Data shown »
--------
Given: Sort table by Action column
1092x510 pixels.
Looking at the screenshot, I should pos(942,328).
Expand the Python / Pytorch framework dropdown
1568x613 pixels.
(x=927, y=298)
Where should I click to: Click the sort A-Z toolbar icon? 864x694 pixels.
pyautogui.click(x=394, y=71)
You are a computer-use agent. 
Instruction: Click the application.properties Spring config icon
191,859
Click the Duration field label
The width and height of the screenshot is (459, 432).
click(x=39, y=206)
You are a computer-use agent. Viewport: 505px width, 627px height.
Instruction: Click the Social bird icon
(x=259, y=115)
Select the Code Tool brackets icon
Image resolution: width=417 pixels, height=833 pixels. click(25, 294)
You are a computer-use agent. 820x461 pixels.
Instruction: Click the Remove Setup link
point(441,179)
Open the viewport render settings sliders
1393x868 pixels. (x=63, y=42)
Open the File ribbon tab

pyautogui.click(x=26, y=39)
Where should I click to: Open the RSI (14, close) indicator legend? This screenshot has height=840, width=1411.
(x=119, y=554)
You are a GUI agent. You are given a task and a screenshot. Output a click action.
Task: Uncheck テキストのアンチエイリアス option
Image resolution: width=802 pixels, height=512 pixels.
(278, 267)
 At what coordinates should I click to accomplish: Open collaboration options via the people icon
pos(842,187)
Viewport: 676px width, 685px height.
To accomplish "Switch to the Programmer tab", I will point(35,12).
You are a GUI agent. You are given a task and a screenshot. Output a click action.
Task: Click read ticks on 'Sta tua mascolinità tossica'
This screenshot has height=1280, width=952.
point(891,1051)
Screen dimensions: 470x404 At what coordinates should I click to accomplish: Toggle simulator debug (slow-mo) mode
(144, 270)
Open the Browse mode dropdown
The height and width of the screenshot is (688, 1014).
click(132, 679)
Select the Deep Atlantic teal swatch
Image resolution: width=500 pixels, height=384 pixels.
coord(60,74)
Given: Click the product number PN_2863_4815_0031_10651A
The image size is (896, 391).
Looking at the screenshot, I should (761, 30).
--------
Problem » Return all lines from the data that include the string "computer".

Task answer »
You are a computer-use agent. 
You are a computer-use agent. Viewport: 505px width, 627px height.
You are a computer-use agent. 820x461 pixels.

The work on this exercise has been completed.